Bahkan, dalam sebuah syair yang dinukil oleh Al-Hafizh Ad-Dimasyqi, disebutkan bahwa orang kafir saja diringankan adzabnya setiap hari Senin karena ia bergembira dengan kelahiran Nabi. Lalu bagaimana dengan seorang muslim yang sepanjang hidupnya bergembira dengan Nabi Muhammad dan mati dalam keadaan beriman?

Penutup/Kesimpulan

Berdasarkan penjelasan para ulama,perayaan Maulid Nabi yang diisi dengan aktivitas positif seperti mengingat siroh nabawiyah, bersholawat, bersedekah, dan menebar kebaikan merupakan bentuk ungkapan syukur yang diperbolehkan bahkan terpuji.

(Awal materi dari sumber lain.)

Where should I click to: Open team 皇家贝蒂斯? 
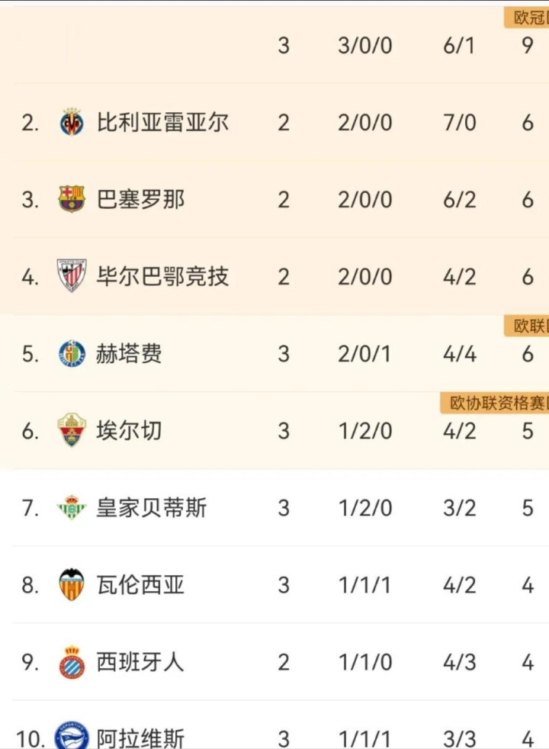coord(151,508)
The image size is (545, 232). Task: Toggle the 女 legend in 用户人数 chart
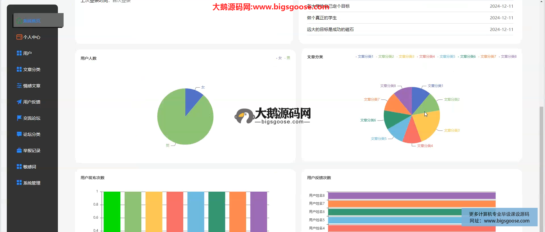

Esensinya adalah meneladani akhlak Rasulullah SAW dan memperkuat kecintaan kita kepadanya, bukan sekadar seremonial belaka. Namun, penting untuk menjaga acara tersebut dari hal-hal yang bertentangan dengan syariat, seperti ikhtilath (campur baur lawan jenis yang bukan mahram) dan kemungkaran lainnya. Wallahu a’lam bish-shawab.

Referensi

As-Suyuthi, J. Al-Hawi lil Fatawi. Beirut: Dar Al-Kutub Al-Ilmiyah.

Ar-Ridha, M. (2010). Muhammad Rasulullah. Jakarta: Dar Al Kutub Al Islamiyah.

Al-Maliki, M. B. A. Haula al-Ihtifal bi Dzikri Maulid an-Nabawi.